On July 29, Bryan Colligan, head of business development at Compound, published a governance proposal outlining plans for a new compound participation product that would pay 30% of the project’s current and future reserves to COMP participants.

Colligan noted that the program was requested by Humpy in exchange for his agreement Proposition 289 — which sought to invest 499,000 COMP worth approximately $24 million into a DeFi vault controlled by Humpy, and which appears to have been forced by Humpy and his associates over the weekend.

“We propose the following staking product that meets Humpy’s stated interests as a recent new delegate and holder of COMP in exchange for the repeal of Proposition 289 due to the governance risks it poses to the protocol,” Colligan said. “The Compound Growth Program…will execute the above commitments, given the immediate repeal of Proposition 289.”

Colligan added that the proposal would expire at 11:59 p.m. EST on July 29. Had Humpy not rescinded Proposition 289, Compound would move forward with it. Proposition 290 — block Humpy using the Compound team’s multi-sig to deploy a new governor contract removing the delegate’s governance power behind Proposition 289.

Hunchback tweeted that Proposition 289 had been repealed a few hours ago. “Glad to have brought Compound Finance back into the spotlight,” they said. added. “StakedComp… finally becomes a yield-generating asset!

Markets reacted favorably to the resolution, with the price of COMP increasing by 6.2% over the past 24 hours, according to CoinGecko.

Attack on governance

Proposition 289 proposed investing 499,000 COMP from the Compound treasury into goldCOMP, a yield-generating vault of the Humpy-linked Golden Boys team.

The proposal passed with nearly 52 percent of the vote on July 28, despite two previous iterations of the proposal being defeated by strong opposition. Can And JulyThe proposals notably asked for only 92,000 COMP, with security researchers warning that any deposit of tokens into the goldCOMP vault would cede their governance power.
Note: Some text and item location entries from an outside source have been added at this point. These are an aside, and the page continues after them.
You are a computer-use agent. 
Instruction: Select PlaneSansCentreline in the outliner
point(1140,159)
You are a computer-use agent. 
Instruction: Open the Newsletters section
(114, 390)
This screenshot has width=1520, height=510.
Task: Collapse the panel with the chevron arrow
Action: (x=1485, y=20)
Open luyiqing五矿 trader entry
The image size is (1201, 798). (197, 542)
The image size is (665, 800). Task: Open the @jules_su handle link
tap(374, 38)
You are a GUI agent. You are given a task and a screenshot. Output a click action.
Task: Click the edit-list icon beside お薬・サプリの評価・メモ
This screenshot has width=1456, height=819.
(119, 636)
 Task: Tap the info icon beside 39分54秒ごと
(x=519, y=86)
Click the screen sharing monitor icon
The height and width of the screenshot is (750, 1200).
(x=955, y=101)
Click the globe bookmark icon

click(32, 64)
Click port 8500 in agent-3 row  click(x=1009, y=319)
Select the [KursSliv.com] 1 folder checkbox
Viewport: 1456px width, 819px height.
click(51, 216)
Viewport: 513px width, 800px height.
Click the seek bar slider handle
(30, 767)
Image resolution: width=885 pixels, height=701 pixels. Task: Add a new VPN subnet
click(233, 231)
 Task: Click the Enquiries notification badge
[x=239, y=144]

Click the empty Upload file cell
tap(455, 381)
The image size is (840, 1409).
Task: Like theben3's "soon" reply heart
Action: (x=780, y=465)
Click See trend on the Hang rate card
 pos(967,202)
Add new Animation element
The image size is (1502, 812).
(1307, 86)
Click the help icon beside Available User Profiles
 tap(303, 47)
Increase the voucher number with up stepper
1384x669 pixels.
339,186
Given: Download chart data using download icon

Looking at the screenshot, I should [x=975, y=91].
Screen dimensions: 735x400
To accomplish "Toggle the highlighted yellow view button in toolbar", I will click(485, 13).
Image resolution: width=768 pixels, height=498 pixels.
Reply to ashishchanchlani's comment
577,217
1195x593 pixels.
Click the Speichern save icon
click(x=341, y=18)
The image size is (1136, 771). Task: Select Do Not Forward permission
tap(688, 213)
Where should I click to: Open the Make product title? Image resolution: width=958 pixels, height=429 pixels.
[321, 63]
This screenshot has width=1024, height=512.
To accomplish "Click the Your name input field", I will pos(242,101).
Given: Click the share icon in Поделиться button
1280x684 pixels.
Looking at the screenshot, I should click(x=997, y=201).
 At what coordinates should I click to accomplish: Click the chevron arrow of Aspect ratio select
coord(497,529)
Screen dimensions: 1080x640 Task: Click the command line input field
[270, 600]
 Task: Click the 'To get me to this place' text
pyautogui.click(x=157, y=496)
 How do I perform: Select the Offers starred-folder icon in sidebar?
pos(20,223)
In May, Michael Lewellen of Web3 security firm OpenZeppelin, note The first proposal was submitted by a new governance delegate who was suddenly awarded 228,000 COMP by five wallets that got their tokens from the Bybit exchange. Combined with his own tokens, the delegate got 325,333 COMP, which is over 81% of the 400,000 tokens required for a governance proposal to reach quorum.

“We have been alerting the community to the risk that these delegates could support a potential attack on governance,” Lewellen said. “The timing of the new proposal and these recent delegations are suspect.”